We’re bringing together the rich earth representing the Aboriginal knowledge, clear sky representing western research methods;  we've got the roots as the safer start, supporting Aboriginal families to stay together and prevent disruptions; the strong, sturdy trunk of the birthing tree which is around routinely implementing continuity of carer models, because all of this needs to hang off the foundation of strong relationships with caregivers; and then the branches, that's around all the support for workers, training and resources and Associate Professor Carly Atkinson is leading that work; and then we’ve for the leaves which are the bits that are always being built and replenished, including a a resource repository with things like the Baby coming you ready? app and the assessment processes and the support framework. We are setting up a framework for the range of supports that parents want, It sometimes feels like a wild ride, but it feels like it's coming together. 

What makes brave research 

I've been really grateful for NHMRC funding, my PhD was supported by an NHMRC scholarship, I received an early career fellowship which enabled me to write and lead my first successful grant, and I'm currently on a career development fellowship which has enabled me to write my second and third successful grants and build a research team. I’ve also appreciated the mentors and colleagues I’ve had along the way who have helped me take the next step.

Making a decision to do the hard research and this kind of emotionally deep research in itself, has taken a bit of bravery. And research is insecure work. At the time when I made the decision to do this, I turned down an offer of a secure teaching job. And I thought, well, this is something I've been thinking about, it might not work, I actually thought it probably won't work, I probably won't get the funding. But I've got to give it a go. 

That is what I encourage people to do; if it is something that you think is important, to try and give it a go. Because otherwise you will never know and we do have to try to address those hard things. That's the thing with research, sometimes it doesn't pan out, that's a risk. But we all feel like that at the beginning, is it going to work, and it's a bit scary that level of uncertainty. 

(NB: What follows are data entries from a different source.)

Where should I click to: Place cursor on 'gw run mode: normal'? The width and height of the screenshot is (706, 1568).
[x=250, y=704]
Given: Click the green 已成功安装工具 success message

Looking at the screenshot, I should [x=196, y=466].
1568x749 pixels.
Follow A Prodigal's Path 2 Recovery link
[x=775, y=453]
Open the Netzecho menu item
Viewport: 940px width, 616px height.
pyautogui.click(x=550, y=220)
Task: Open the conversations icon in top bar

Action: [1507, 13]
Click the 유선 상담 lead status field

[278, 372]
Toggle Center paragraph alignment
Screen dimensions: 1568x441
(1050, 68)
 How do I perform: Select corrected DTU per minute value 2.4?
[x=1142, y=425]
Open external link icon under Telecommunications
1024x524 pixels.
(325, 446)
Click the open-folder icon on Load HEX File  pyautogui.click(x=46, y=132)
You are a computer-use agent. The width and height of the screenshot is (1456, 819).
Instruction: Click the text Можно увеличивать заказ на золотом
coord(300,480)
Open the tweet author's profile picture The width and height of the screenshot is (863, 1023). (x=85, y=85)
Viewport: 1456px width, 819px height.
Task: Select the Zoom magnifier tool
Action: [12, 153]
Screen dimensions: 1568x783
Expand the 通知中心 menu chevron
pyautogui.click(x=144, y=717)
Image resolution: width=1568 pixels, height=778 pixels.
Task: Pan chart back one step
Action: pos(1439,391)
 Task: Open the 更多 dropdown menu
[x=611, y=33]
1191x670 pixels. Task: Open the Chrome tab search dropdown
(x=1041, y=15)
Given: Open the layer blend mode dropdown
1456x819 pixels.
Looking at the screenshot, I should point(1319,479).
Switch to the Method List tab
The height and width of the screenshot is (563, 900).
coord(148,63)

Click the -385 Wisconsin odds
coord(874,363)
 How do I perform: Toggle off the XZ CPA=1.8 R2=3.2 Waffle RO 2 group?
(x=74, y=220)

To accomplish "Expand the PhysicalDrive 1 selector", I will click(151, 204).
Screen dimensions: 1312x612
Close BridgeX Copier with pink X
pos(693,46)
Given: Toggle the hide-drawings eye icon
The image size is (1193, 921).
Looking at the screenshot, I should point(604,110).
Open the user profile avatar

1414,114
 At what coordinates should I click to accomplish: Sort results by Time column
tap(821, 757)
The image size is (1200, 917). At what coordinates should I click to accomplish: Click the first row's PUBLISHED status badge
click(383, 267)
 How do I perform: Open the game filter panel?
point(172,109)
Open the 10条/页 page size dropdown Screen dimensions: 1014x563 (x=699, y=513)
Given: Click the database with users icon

I also think you have to be brave to do any research, because the reason we're doing it is we don't know the answer. That is what this discovery is all about. And I think with Aboriginal and Torres Strait Islander health, in particular, we are going to need to take some more risks to do things differently. That's a strength I see in Aboriginal and Torres Strait Islander colleagues. I've just lost count of the number of times where so people come in really nervous, unsure about what they're presenting, and then presenting this stuff that just blows everyone in the room away with innovation or the way that they're thinking.